Sunday 2 February 2014

A Fitting End To An Awful Tour


 

 

Ashes 2013

 

A fitting end

 

February 2nd 2014



 

It was singularly fitting that such a catastrophic tour should end in such a lamentable fashion. After throwing away the first T20, the second was one-sided and the third a miserable massacre. When a flurry of Australian wickets fell around 130 the BBC text commentator suggested that it was feared that Australia already had more than enough. He was right. England’s chase was so shambolic that it neatly summed up the tour.

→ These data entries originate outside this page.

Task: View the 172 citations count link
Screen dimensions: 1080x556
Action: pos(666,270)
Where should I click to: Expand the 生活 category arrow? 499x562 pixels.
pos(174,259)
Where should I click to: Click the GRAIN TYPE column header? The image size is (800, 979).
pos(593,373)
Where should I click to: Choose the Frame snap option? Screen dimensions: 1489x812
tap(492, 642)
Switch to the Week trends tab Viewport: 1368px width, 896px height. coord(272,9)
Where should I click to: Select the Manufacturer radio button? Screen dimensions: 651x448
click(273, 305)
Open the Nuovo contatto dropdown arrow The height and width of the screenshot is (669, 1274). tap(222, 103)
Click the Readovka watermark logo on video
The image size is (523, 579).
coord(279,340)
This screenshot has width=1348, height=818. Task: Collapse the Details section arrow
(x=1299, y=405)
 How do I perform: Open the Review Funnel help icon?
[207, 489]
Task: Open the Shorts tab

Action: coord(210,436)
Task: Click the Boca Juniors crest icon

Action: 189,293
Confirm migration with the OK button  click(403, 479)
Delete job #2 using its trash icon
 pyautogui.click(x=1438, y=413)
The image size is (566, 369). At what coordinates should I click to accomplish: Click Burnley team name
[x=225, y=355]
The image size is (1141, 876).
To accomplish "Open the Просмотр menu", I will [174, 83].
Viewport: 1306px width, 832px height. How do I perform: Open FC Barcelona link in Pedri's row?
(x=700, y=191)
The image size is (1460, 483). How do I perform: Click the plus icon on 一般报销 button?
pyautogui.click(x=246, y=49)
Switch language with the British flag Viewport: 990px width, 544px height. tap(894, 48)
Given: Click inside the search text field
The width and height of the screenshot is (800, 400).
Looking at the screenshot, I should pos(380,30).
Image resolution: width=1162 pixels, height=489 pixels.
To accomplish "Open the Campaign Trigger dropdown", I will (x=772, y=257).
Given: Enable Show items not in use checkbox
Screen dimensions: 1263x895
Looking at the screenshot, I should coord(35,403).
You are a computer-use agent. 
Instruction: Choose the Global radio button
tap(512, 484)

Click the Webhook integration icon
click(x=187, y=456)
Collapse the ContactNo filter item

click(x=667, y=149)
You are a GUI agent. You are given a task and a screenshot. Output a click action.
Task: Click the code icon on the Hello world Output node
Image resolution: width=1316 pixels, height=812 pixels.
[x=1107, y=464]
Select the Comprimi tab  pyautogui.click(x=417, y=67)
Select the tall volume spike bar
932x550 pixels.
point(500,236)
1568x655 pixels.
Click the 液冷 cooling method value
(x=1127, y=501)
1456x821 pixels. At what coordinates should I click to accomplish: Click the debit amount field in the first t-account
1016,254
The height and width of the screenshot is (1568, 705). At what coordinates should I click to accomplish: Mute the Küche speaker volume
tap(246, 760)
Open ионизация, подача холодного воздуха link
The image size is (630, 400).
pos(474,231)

That the tour has only claimed one victim so far – Andy Flower has finally accepted that his position has become untenable – but there will be more. The good news in this tour has been strictly limited, but the emergence of Chris Jordan has been one piece. Having finally made his T20 debut, Chris Jordan delivered the short  of bowling spell that has been so sadly lacking so far. Unfortunately it coincided with Ben Stokes and Jade Dernbach having the sort of nightmare that has become habit with England’s bowlers. For all his success in the Tests, Ben Stokes is far from the finished article and is demonstrating it. Today he could not be trusted with a full spell of four overs. Jade Dernbach’s continued presence in the England set-up frustrates England supporters more than anything else. While his ODI performances have been, to put it politely, disappointing, he has been more consistent in T20 and, although he news brings snorts of disbelief, is one of the most successful bowlers in the world in T20. However, a final over from him that went for 26 put the final nail in the England coffin, with only a brilliant stop from Luke Wright limiting the damage to only 26.

It was a pity because Stuart Broad and Chris Jordan did their jobs with a combined 8-0-53-4. Dernbach, Stokes and Root – who took Stokes’s final over – went for a combined 8-0-98-1. Twenty overs of the former would have limited Australia to under 140, probably fewer. Twenty overs of the latter would have seen Australia pass 250.

Back in 2003, a disastrous start to the South Africa  Tests, combined with Michael Vaughan’s successful tour of Australia and ODI captaincy made him the obvious candidate to take over. Right now, the Alistair Cook – Andy Flower combo have lost the Tests 5-0. Alistair Cook and Ashley Giles in combo have lost the ODIs 4-1 and Stuart Broad and Ashley Giles together have lost the T20s 3-0. It is hardly a strong case for Ashley Giles to take over. And not a great advertisement for Stuart Broad to get extra responsibility. The greatest beneficiary of the debacle has been Eoin Morgan, who has batted well and, by not being captain, his enhanced his credentials enormously.

It is a mess. And not too many people think that Ashley Giles is the man to fix it.